Copy the listing below in full, exactly as given.
DATA EXCERPTS Block Start
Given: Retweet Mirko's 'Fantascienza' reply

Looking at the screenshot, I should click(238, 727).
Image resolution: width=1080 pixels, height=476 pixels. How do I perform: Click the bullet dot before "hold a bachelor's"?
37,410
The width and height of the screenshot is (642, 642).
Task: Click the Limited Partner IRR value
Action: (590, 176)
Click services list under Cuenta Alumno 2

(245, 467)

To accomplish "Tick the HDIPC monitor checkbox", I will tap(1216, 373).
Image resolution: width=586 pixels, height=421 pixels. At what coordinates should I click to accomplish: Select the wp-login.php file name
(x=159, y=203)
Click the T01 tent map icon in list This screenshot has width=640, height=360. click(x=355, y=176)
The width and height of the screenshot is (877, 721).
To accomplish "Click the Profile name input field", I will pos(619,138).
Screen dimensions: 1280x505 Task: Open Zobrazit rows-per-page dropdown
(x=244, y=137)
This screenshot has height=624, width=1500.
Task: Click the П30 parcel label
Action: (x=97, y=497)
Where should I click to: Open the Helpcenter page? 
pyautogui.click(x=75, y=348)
DATA EXCERPTS Block End
> _RESPONSE AREA_
Given: Retweet Mirko's 'Fantascienza' reply

Looking at the screenshot, I should click(238, 727).
Image resolution: width=1080 pixels, height=476 pixels. How do I perform: Click the bullet dot before "hold a bachelor's"?
37,410
The width and height of the screenshot is (642, 642).
Task: Click the Limited Partner IRR value
Action: (590, 176)
Click services list under Cuenta Alumno 2

(245, 467)

To accomplish "Tick the HDIPC monitor checkbox", I will tap(1216, 373).
Image resolution: width=586 pixels, height=421 pixels. At what coordinates should I click to accomplish: Select the wp-login.php file name
(x=159, y=203)
Click the T01 tent map icon in list This screenshot has width=640, height=360. click(x=355, y=176)
The width and height of the screenshot is (877, 721).
To accomplish "Click the Profile name input field", I will pos(619,138).
Screen dimensions: 1280x505 Task: Open Zobrazit rows-per-page dropdown
(x=244, y=137)
This screenshot has height=624, width=1500.
Task: Click the П30 parcel label
Action: (x=97, y=497)
Where should I click to: Open the Helpcenter page? 
pyautogui.click(x=75, y=348)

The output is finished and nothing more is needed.